- Pitcher
- Born: May 22, 1969 Philadelphia, Pennsylvania, U.S.
- Died: July 24, 2018 (aged 49) Spring, Texas, U.S.
- Batted: LeftThrew: Left

MLB debut
- May 2, 1995, for the Boston Red Sox

Last MLB appearance
- July 11, 1997, for the Boston Red Sox

MLB statistics
- Win–loss record: 15–9
- Earned run average: 6.07
- Strikeouts: 118
- Stats at Baseball Reference

Teams
- Boston Red Sox (1995–1997);

= Vaughn Eshelman =

American baseball player (1969–2018)

Vaughn Michael Eshelman (May 22, 1969 – July 24, 2018) was an American Major League Baseball pitcher who played from 1995 through 1997 for the Boston Red Sox. Listed at , 205 lb., he batted and threw left-handed.

Eshelman was born at the University of Pennsylvania Hospital in Philadelphia and lived in western Pennsylvania and Dayton, Ohio until his family moved to Houston in 1980. He pitched for Westfield High School in Houston, Blinn College, and the University of Houston before being drafted by the Baltimore Orioles in the fourth round of the 1991 amateur draft. Eshelman signed with the Orioles on June 5, 1991. The Red Sox organization acquired him in the Rule 5 draft on December 5, 1994. In his debut with Boston's major league club on May 2, 1995, he hurled six shutout innings in an 8–0 victory over the New York Yankees.

In a three-season career, Eshelman posted a 15–9 record with a 6.07 ERA and 118 strikeouts and in 83 appearances, including 30 starts, 11 games finished, and 212 innings of work.

He was sidelined during Spring Training in 1996 after a bizarre non-sports injury, burning his hands on a candle in his hotel room. His wife, Julie, was trying to warm a bottle for their baby son, Evan, when a washcloth caught fire. Eshelman suffered second-degree burns putting it out.

The Red Sox waived Eshelman after the 1997 season, and he was picked up by the Oakland Athletics organization on October 15. A month later, on November 18, the Tampa Bay Devil Rays selected him in the 1997 expansion draft. He never pitched for Tampa Bay, but he later enjoyed minor league stints in the Cincinnati Reds organization in 2000, and the New York Mets organization in 2001.

After baseball, Eshelman worked for Stanley, Black and Decker Tools and Fasteners as an area sales manager.

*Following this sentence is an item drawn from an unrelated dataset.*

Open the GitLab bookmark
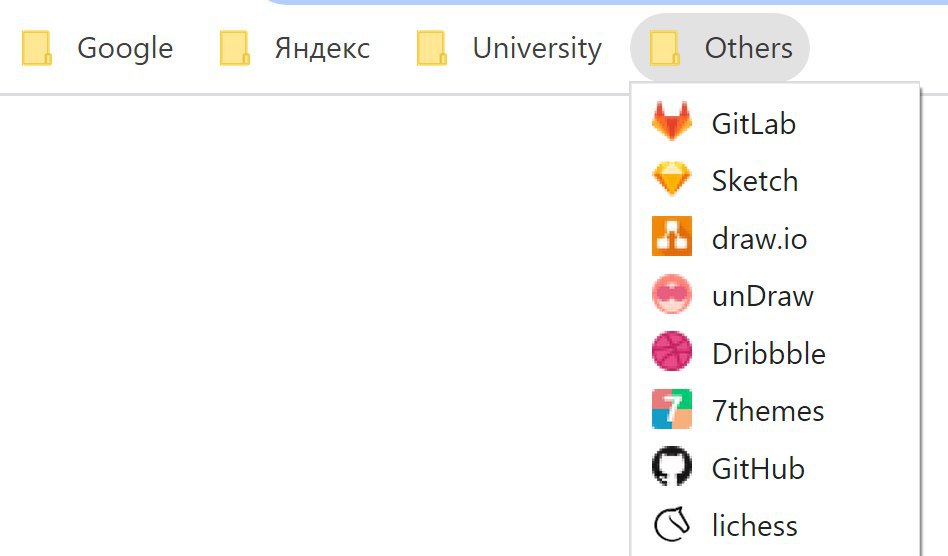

In 2018, Eshelman's health started to decline, and he was in need of a liver transplant while he was hospitalized in Houston in February. After having a liver transplant on March 6, his father, Larry, stated that he had "a long, tough road ahead." Eshelman died on July 24, 2018, at the age of 49.

==Personal life==

Eshelman was married to his high school sweetheart, Julie Menard, for over 25 years. They had two sons who played college baseball, Evan (Texas A&M) and Ryan (Blinn College). His parents, Larry and Janet Eshelman of Cypress, Texas, and brothers Dain of Ocoee, Florida and Brian of Cypress, Texas, survived him. Another brother, Kyle, predeceased him.